This spring Karen Hornaday Park got a lot of love. And not just from young people. Between 40 and 50 volunteers, coordinated through Church on the Rock Homer, prepared the playground, campground and ball fields for a summer of fun.
Through the City of Homer’s Adopt-A-Park Program, the church, which has an average attendance of 450-500 people, has committed to perform spring and fall maintenance on the park.
“This year I think the biggest challenge was having enough work for everyone,” said Calvin Ralph, who has coordinated the two workdays so far, the most recent on May 3.
Anyone can volunteer to adopt a city park, and for Ralph it was as simple as going to the city and saying, “We want to adopt a park.”
The Homer Kachemak Bay Rotary Club was the first group to officially adopt a park when they took on Ben Walters in 2011. That leaves plenty of city parks and trails in need of a little extra TLC. The city supplies everything for the work to include ladders, tools, paintbrushes and paint.
“We just supply the manpower,” said Ralph.
A couple of weeks prior to the park cleanup, Ralph meets with Angie Otteson, city parks coordinator, and they walk through the park and make a list of things to be done. This year wood chips needed to be replenished, garbage picked up and the fence around the perimeter of the playground was in need of varnish. They also checked bolts on the equipment and inspected the integrity of the wooden structures.
Skip Bowersox, co-pastor of Church on the Rock Homer, along with Aaron Weisser, said that the church has a lot of young families with close to 100 kids who are in the fifth grade and younger.
“So the chances are good that if that park is seeing wear and tear, it’s some of our kids,” Bowersox said, adding he appreciates that the park is available for the kids in the community, including his two young daughters.
“We have a motto of being a church that matters to the community — and this is one way of being intentional about mattering,” said Bowersox.

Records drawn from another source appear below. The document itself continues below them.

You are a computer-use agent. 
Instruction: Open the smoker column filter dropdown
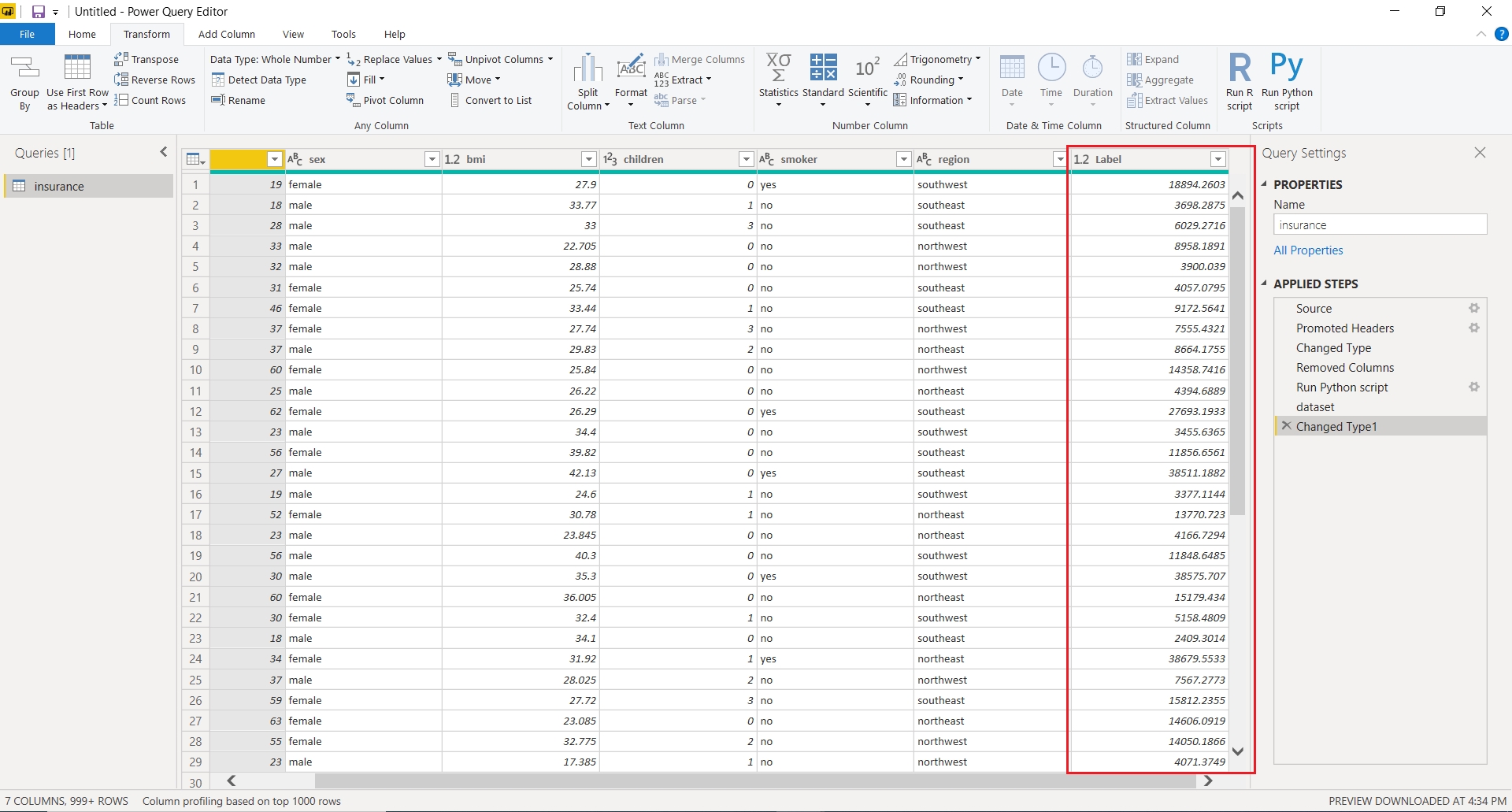pos(903,159)
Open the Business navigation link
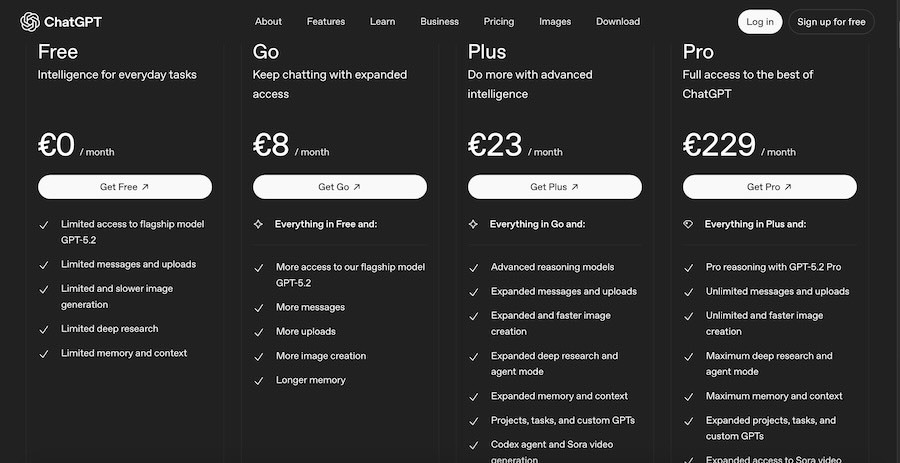Viewport: 900px width, 463px height. (x=439, y=21)
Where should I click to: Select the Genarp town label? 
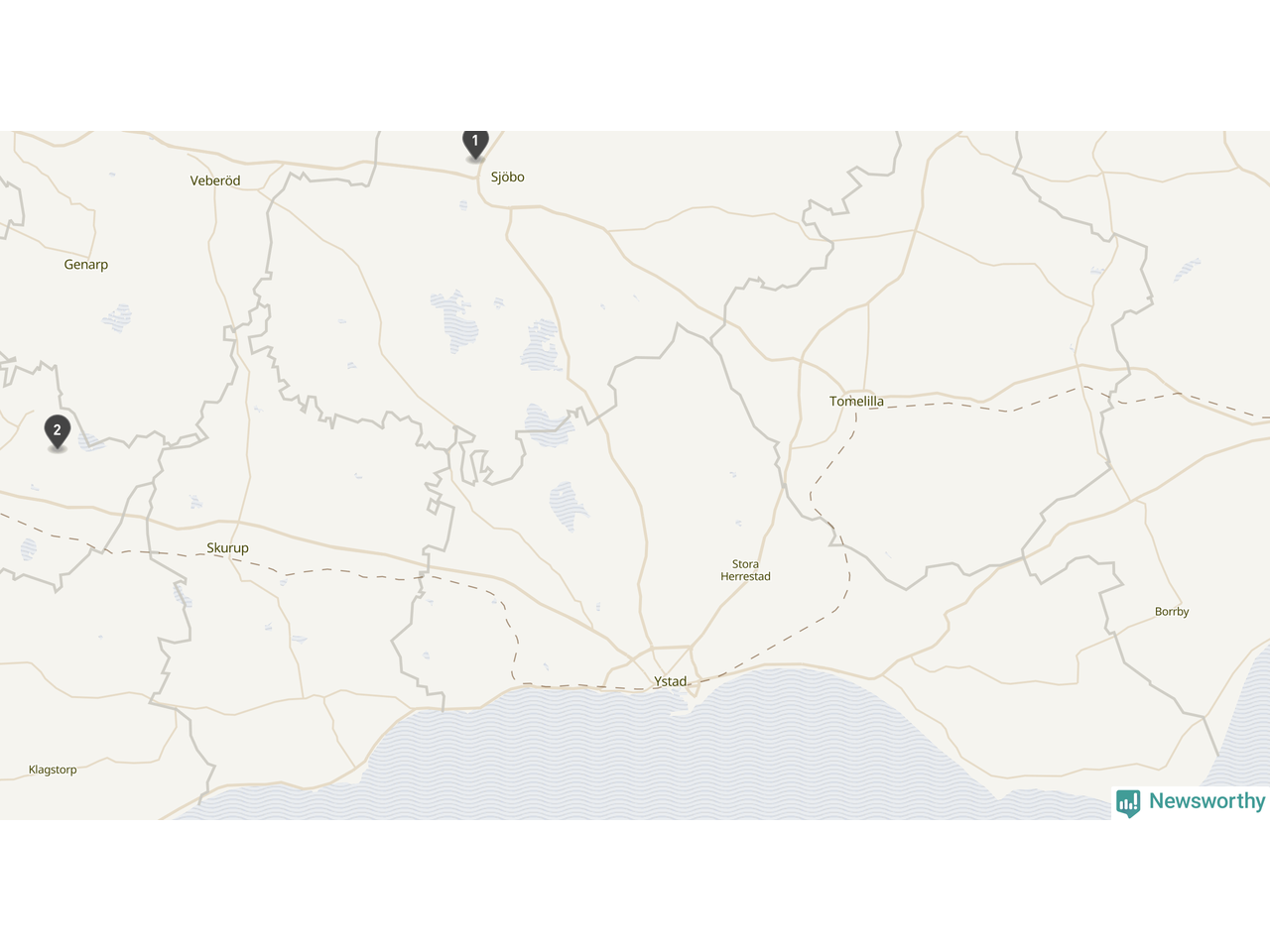86,265
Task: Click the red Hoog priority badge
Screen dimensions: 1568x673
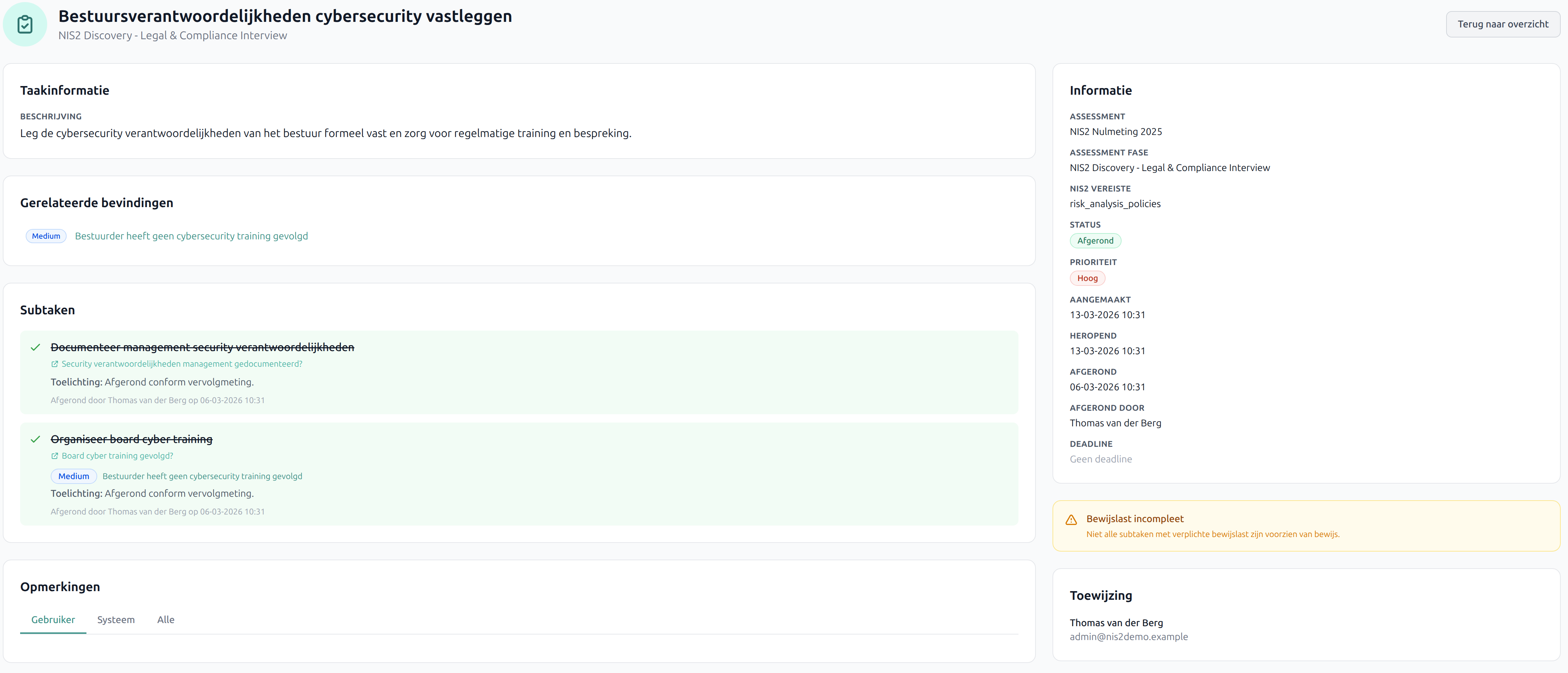Action: (1087, 278)
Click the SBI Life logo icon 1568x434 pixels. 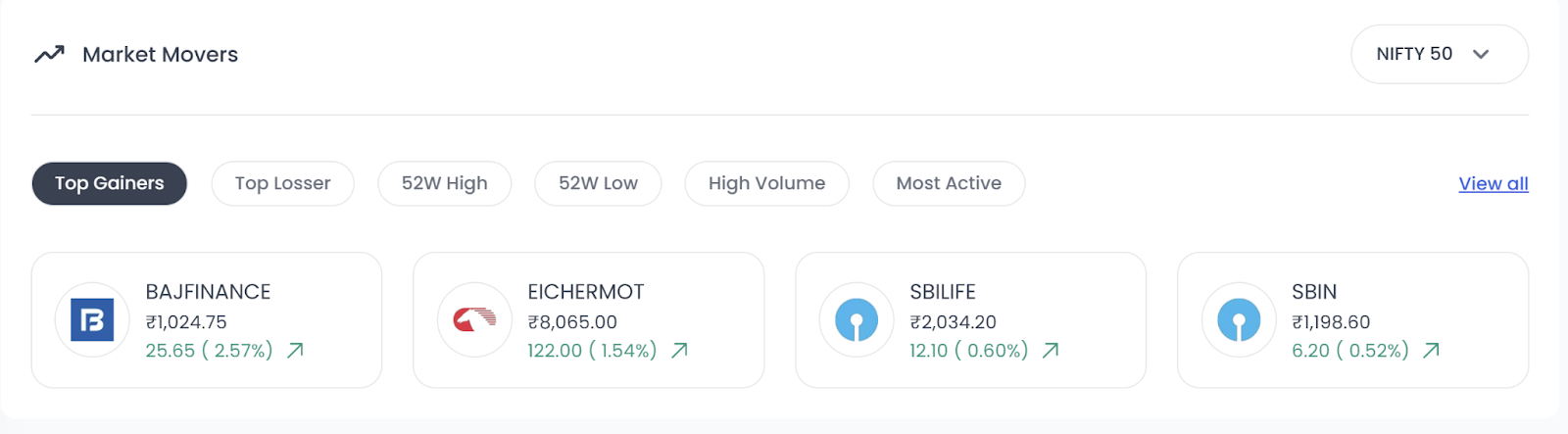pyautogui.click(x=857, y=320)
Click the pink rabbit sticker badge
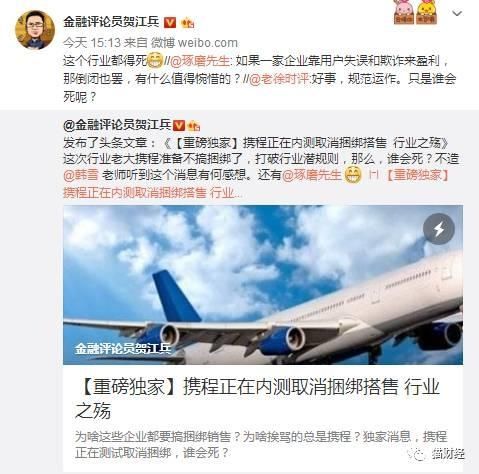 coord(404,12)
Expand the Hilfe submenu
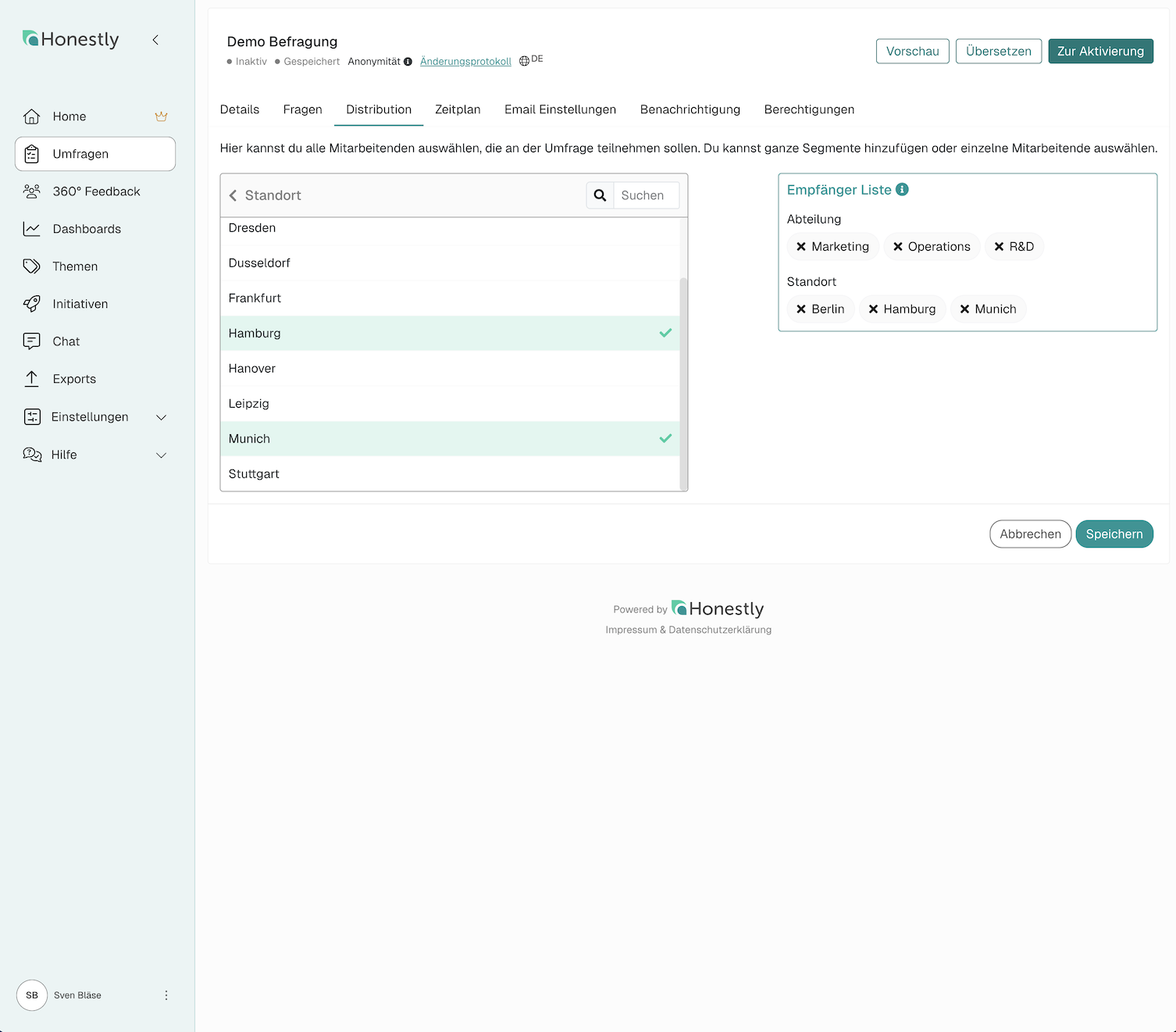The image size is (1176, 1032). tap(161, 455)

When the Homer Playground Project organized the building of the playground, Jonathan Walker, former pastor of Church on the Rock Homer, encouraged members of the church to participate. Bowersox said it was a natural fit to continue their involvement through adopting the park.
“What was cool about the HoPP was that the whole town was already coming together for that,” said Bowersox. “We appreciated that and valued that, and wanted to be a part of maintaining that.”
When Ralph schedules the workdays, he contacts Miranda Weiss, who is a coordinator for HoPP, along with Deb Cox. Weiss lets HoPP volunteers know the date so they can stay involved with the playground. The intent with HoPP was to step back once a group came forward to take over the playground, said Weiss.
“Calvin’s made it super easy. He’s just taken the ball and run with it,” she said.
There are some large new additions to the park this summer. A picnic pavilion and stone fire pit with benches welcome visitors for a day of sunshine or rain, and an 18-foot-8-inch pyramid-shaped climbing net now stands in the area between the pavilion and playground.
“I think the net was the last big thing,” said Weiss, in regard to HoPP’s plans for the playground.
The fire pit and benches were sponsored in part through donations to HoPP by the Homer Kachemak Bay Rotary Club, and by Alaskan Coastal Freight, in memory of Ray Clapp.
For those interested in adopting a park there is an application online at cityofhomer-ak.gov/recreation/adopt-park.